----- Records provided
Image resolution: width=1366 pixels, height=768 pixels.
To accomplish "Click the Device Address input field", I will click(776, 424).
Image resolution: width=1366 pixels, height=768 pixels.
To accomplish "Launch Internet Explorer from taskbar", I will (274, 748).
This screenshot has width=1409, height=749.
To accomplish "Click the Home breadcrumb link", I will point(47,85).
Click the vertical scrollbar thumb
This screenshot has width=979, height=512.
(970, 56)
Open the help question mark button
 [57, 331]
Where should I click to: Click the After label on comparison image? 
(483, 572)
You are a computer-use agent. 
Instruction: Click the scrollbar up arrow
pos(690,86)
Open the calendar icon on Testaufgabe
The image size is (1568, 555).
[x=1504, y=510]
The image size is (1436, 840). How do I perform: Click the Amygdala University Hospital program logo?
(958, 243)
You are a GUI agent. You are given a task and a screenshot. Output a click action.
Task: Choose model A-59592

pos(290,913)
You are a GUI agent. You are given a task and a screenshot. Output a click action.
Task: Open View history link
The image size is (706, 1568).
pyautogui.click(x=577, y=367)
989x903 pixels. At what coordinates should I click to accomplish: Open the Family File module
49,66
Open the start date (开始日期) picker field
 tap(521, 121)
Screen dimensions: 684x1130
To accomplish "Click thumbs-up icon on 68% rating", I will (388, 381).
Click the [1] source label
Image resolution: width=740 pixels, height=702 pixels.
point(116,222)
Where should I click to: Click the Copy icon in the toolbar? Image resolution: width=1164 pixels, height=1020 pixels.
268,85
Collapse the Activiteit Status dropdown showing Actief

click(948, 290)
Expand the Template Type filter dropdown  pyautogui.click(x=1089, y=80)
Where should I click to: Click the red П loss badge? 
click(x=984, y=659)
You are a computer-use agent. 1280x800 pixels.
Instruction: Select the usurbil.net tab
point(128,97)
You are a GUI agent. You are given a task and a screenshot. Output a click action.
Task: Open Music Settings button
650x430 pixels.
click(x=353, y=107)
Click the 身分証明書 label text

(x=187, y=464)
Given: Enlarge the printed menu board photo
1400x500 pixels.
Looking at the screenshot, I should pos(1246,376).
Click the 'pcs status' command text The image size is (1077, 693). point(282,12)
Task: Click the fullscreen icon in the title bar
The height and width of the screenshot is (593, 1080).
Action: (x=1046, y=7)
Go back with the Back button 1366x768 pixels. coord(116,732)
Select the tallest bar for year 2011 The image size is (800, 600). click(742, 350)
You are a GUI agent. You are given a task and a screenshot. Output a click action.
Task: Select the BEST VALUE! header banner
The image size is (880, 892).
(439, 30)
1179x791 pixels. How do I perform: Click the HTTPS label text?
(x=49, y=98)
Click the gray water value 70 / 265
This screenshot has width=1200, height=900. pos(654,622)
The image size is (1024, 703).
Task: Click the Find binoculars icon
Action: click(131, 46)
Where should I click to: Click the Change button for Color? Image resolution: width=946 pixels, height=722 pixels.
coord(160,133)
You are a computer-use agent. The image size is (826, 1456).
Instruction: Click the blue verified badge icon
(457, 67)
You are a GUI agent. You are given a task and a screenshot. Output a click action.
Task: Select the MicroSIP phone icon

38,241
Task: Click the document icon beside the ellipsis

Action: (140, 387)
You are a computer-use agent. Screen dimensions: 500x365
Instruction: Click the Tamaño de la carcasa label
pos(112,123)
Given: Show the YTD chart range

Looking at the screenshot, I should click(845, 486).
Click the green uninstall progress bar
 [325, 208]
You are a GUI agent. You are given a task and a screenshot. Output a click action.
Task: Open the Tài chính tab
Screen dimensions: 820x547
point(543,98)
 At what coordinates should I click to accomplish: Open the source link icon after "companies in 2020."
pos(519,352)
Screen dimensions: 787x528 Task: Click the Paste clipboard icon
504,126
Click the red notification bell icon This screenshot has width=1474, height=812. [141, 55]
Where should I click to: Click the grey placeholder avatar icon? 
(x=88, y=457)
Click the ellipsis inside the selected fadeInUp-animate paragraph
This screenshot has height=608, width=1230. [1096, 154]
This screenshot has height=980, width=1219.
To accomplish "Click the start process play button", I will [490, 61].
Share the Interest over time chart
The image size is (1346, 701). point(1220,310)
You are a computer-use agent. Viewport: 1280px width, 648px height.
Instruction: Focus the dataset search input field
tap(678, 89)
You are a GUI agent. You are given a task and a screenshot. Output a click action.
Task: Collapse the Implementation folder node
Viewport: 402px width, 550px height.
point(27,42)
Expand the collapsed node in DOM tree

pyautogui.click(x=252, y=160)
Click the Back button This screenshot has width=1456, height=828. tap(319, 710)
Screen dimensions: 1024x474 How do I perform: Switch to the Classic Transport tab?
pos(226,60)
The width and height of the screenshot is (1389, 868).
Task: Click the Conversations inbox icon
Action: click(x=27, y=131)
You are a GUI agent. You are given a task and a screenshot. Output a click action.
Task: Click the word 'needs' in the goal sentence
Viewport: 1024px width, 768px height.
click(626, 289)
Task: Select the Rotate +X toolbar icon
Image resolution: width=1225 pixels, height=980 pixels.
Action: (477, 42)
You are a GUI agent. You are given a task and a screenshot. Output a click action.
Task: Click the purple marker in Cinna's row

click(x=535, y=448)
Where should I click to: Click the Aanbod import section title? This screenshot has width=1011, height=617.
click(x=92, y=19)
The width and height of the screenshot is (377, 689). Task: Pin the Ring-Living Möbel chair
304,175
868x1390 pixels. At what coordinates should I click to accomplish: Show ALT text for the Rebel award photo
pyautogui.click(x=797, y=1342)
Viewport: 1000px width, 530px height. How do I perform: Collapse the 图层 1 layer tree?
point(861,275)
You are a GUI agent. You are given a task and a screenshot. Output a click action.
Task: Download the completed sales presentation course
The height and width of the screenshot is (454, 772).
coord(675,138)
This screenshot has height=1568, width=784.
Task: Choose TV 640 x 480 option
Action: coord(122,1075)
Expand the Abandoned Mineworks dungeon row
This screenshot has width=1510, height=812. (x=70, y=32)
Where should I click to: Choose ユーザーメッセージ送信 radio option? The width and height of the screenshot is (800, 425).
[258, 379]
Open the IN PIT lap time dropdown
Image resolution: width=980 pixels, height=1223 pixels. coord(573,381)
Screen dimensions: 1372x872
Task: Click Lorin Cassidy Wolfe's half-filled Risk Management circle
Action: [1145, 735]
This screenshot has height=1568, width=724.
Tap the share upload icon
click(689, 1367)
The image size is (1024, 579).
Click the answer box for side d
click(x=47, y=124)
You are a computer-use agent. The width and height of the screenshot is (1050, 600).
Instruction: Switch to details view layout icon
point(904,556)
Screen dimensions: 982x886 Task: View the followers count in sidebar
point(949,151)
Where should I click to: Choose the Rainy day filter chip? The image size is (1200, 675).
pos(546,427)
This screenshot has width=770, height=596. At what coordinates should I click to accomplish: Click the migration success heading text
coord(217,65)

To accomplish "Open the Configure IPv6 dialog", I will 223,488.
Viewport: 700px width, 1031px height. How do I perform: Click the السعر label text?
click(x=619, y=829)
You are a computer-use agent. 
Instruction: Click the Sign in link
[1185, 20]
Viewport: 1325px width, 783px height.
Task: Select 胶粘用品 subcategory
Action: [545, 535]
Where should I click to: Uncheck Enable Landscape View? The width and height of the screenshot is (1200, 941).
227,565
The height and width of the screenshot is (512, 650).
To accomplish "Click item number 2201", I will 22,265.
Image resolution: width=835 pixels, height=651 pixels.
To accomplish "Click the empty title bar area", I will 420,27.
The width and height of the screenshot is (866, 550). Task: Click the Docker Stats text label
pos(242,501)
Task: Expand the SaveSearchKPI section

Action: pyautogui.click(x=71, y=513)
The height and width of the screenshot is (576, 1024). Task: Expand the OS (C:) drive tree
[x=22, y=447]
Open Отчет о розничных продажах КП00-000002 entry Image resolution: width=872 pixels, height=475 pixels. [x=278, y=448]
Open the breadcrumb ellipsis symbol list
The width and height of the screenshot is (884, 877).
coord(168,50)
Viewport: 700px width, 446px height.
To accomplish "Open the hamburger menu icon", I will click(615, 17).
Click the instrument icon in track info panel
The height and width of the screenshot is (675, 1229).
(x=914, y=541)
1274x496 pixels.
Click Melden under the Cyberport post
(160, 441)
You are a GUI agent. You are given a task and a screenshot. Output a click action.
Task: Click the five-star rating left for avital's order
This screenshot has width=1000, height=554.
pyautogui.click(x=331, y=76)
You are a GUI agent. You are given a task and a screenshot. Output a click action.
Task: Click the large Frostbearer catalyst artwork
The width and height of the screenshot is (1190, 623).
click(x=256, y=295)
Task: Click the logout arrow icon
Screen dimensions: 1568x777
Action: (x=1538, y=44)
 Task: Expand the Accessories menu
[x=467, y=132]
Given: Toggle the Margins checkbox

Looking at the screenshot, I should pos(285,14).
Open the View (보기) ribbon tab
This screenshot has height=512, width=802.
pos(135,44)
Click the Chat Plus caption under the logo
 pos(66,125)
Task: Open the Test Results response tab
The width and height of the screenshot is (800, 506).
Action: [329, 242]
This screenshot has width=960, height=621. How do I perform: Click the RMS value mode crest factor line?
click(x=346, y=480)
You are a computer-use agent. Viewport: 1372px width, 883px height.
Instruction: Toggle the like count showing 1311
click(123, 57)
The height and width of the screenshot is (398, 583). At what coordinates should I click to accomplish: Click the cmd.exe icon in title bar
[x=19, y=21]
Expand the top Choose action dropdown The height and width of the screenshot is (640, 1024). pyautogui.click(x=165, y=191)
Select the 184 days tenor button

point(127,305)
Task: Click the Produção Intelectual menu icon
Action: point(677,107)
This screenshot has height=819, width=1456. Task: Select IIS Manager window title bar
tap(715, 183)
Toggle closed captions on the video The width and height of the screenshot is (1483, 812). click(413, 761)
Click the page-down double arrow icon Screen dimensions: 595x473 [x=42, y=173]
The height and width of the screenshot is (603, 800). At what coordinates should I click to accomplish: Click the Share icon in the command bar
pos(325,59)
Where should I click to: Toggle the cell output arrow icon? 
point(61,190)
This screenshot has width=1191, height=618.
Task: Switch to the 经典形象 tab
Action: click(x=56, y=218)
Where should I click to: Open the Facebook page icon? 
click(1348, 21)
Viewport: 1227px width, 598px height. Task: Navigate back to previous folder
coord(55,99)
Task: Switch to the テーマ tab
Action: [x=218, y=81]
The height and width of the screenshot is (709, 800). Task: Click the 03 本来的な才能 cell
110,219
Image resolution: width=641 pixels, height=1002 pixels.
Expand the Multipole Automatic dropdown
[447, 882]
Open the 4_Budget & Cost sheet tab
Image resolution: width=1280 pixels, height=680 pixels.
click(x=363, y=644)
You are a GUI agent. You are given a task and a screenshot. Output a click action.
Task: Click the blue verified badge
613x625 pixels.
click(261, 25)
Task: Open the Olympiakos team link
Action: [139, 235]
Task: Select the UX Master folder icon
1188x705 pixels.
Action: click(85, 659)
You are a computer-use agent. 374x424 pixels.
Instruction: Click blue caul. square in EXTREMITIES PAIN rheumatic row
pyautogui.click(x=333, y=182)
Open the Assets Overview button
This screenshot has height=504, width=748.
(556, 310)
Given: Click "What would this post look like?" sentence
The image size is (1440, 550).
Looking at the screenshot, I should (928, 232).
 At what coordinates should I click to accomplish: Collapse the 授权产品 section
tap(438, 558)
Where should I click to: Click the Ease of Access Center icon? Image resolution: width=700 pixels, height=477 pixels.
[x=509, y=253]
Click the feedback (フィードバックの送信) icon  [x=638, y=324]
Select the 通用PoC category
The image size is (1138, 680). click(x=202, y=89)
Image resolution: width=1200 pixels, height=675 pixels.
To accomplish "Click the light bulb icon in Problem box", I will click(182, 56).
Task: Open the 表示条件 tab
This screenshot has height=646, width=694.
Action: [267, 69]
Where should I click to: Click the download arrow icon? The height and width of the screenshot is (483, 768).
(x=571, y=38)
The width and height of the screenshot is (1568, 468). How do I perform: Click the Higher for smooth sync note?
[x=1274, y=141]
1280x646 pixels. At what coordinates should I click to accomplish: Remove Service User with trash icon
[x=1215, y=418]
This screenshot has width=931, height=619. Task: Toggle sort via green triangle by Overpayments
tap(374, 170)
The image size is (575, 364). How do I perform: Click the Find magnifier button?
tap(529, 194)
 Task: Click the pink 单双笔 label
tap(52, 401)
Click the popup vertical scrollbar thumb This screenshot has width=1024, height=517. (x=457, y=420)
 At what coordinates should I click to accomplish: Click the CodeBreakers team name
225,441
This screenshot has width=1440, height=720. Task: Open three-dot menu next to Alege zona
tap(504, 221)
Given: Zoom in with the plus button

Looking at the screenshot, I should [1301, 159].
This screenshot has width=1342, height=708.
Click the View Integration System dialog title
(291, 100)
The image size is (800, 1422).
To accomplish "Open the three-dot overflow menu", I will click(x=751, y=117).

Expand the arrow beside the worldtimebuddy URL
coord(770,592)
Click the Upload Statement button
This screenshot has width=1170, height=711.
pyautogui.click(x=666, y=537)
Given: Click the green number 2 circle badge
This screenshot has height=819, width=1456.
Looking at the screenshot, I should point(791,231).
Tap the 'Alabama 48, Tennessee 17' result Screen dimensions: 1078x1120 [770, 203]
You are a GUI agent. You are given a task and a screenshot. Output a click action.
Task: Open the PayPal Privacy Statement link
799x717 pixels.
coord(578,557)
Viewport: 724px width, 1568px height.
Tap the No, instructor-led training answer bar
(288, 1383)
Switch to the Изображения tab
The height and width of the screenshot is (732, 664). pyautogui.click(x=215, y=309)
----------
**Task prompt**
Only the lines from the beginning of the material to the line containing "This screenshot has width=1409, height=749." should be echoed, verbatim and in full.

**Result for this task**
Image resolution: width=1366 pixels, height=768 pixels.
To accomplish "Click the Device Address input field", I will click(776, 424).
Image resolution: width=1366 pixels, height=768 pixels.
To accomplish "Launch Internet Explorer from taskbar", I will (274, 748).
This screenshot has width=1409, height=749.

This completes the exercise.